Talented, ambitious, and outspoken, Patsy Cline (Jessica Lange) made her own way, on her own terms in the male-dominated music business in the 1950s. One of the earliest cross-over singers from country music to pop, her exceptional voice and spirit found her at the top of the charts by the time was 30. In SWEET DREAMS, Patsy's personal story -- the rags-to-riches climb; the passionate yet volatile marriage to Charlie Dick (Ed Harris), the man she called "the great love of her life"; and her tragic early death -- is dramatized as her music plays throughout, providing an exhilarating look at a very gifted artist.

Is it any good?

There's lots of music, all of the original Patsy Cline vocals with Jessica Lange's terrific visual performances, as well as other hits of the 1950s and '60s. Lange was Oscar-nominated for a very demanding role and Ed Harris is stunning as Charlie Dick, the passionate heel Patsy couldn't or wouldn't break free of.

However, despite the exuberance and joy of the music and the very colorful look at a time past, the movie tells a tragic story with serious issues (alcoholism, domestic abuse) about the sometimes devastating unpredictability of life.

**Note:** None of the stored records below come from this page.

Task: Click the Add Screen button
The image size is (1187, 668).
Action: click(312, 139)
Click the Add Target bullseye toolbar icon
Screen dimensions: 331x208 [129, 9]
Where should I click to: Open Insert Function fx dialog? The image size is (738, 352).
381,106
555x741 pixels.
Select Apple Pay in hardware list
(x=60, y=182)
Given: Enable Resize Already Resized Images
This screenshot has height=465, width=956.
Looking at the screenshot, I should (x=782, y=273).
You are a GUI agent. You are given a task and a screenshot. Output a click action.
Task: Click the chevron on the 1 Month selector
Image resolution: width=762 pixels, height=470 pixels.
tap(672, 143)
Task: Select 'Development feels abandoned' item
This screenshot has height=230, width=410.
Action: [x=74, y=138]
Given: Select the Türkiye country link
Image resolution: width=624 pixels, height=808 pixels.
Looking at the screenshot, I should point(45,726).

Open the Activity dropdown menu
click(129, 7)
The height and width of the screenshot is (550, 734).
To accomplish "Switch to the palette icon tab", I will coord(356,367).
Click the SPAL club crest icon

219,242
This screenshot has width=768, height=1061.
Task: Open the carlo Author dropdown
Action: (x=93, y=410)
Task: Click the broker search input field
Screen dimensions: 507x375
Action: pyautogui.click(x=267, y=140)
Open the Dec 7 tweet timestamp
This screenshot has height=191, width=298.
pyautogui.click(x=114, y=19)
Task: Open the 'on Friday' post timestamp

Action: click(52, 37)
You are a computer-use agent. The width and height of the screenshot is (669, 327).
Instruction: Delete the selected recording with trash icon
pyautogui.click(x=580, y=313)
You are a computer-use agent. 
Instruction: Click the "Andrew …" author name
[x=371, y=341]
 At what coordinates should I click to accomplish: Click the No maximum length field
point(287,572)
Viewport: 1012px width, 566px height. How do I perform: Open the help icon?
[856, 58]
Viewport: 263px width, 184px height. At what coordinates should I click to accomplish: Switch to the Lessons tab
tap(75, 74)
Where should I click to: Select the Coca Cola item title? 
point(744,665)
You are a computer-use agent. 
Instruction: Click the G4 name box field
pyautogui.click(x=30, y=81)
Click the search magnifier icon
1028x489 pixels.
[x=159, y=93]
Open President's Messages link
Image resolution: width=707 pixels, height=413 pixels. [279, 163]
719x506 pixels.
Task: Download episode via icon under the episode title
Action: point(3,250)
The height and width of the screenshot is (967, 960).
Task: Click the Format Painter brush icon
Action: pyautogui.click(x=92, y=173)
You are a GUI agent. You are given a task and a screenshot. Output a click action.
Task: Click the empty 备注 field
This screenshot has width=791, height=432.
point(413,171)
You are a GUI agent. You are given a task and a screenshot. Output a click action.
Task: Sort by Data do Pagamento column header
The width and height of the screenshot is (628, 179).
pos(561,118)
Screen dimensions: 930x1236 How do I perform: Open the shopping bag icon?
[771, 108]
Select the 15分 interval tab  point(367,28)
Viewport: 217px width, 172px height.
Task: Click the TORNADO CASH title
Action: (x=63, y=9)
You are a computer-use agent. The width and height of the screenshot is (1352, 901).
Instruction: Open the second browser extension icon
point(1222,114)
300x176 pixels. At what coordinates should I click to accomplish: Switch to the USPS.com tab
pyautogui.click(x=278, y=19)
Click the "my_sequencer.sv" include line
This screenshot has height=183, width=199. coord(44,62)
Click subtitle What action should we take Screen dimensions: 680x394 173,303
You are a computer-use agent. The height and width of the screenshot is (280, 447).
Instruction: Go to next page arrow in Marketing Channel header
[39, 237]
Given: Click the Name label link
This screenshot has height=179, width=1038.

Talk to your kids about ...

  • Families can talk about biographical movies. How can we determine what is true and/or what has been made up to make the story more dramatic or interesting? Does it matter? If it does, what resources are available to you to get the full story?

  •  Did watching this film make you more aware of the dangers of alcoholism? How did Charlie's drinking affect Patsy and her family?

  • There's lots of swearing and profanity in this film. In this case, is it an effective way to give the viewer a vivid picture of the characters and the emotions they're feeling? What would the film be like without the swearing?